Sykes’s protagonist is an intellectual who has experienced perhaps an exactly correct amount of authority. He is a lieutenant colonel—not a major general, certainly not a “supreme commander.” Before the war Colonel Childress was a photographer, of the kind who takes photography as a fine art. This is as right as making him a colonel, since the passion for place is strongest not in poets or painters but among the practitioners of the middle arts that look to The People, and which have already established their own hierarchies, analogous to the military, of department chiefs, group supervisors, media directors, specialists, assignment editors. Childress, the artistic photographer, has also worked for Edison Electric in a fairly responsible job, though not a top one either. Now he’s in North Africa with the army, the war is just over, and he’s thinking about his place in the world as a “nice” American, that is, an American who thinks about his place in the world instead of just jumping into it.
That the thinking man is going to be needed in America is owing to the new leading position of the United States in international affairs. Having appeared suddenly among the nations with power in his hands, the American will have to be made conscious of himself as one capable of command. “We’re going to have to learn how to be imperial,” Childress soliloquizes on his North African stage, surrounded by Arabs, Frenchmen, British. “If we don’t produce a new kind of intellectual leadership, we’ll go under.”

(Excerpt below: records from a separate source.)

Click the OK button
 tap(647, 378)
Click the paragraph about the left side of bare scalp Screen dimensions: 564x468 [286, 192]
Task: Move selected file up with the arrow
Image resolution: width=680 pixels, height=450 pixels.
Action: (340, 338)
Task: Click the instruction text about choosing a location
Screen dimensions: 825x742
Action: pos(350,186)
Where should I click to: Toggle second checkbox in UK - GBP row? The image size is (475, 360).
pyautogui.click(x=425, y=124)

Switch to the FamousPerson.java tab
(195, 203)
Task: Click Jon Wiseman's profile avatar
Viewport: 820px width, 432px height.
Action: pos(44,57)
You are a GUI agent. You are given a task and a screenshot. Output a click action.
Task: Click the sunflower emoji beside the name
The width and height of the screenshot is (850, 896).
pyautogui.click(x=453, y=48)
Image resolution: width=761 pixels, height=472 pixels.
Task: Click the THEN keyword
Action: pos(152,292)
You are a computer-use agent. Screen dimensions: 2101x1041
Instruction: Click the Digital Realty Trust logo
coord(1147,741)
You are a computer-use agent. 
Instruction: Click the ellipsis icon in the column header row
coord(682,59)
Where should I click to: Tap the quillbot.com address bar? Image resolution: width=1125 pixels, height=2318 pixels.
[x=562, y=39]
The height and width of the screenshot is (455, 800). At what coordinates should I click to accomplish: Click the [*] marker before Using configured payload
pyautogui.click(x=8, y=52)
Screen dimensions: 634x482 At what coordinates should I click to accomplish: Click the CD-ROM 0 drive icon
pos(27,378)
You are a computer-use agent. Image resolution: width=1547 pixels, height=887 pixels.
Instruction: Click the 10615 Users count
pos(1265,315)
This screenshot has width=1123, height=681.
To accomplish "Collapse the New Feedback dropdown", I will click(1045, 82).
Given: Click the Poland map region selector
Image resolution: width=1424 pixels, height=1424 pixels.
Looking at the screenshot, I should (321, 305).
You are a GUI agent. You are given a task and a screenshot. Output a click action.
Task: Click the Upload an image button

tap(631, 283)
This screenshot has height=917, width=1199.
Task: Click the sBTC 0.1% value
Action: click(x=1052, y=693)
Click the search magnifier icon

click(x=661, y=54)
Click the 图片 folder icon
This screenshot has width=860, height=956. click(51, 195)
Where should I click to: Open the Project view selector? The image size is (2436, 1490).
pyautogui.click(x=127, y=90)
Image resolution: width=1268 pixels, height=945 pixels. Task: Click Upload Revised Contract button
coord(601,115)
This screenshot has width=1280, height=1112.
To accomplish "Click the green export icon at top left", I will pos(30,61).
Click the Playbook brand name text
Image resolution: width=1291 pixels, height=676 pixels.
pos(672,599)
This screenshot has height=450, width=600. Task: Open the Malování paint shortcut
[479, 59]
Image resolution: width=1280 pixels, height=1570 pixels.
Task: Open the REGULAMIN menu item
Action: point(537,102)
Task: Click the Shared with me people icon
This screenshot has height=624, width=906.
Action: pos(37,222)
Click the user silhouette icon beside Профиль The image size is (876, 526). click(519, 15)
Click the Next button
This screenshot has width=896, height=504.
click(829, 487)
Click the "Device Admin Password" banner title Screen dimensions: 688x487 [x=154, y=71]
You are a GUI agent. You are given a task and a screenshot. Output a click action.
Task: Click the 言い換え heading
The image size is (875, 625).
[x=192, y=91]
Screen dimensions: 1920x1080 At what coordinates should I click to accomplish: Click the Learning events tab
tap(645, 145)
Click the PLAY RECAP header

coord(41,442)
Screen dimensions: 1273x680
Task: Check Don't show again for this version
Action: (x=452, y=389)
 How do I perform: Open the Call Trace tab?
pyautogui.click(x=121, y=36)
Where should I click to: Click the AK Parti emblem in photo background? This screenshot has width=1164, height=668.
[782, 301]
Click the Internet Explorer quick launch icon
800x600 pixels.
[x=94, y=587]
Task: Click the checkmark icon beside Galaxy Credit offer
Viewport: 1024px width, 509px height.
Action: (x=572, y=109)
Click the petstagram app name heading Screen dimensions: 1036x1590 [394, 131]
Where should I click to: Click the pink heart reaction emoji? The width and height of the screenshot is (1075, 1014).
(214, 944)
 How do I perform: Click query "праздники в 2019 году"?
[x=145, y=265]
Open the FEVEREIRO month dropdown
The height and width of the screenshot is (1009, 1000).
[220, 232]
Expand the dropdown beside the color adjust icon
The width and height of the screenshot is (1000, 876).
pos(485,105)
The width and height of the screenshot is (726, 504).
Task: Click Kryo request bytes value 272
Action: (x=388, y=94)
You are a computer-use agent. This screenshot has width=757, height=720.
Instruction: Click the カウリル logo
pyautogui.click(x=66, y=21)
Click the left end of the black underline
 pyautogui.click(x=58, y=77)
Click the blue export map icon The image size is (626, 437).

Childress weighs himself and his Americanism in the balance of two women, and this is appropriate, too, even if it does lead to some unintended comedy. If the American intellectual is to start taking responsibility for social life in the United States, instead of regarding it as a geological phenomenon like the Rocky Mountains whose raw massiveness cannot be grasped by the intellect, he will do well to begin with his personal life, which means, of course, with the qualities of his mother, wife, and mistress.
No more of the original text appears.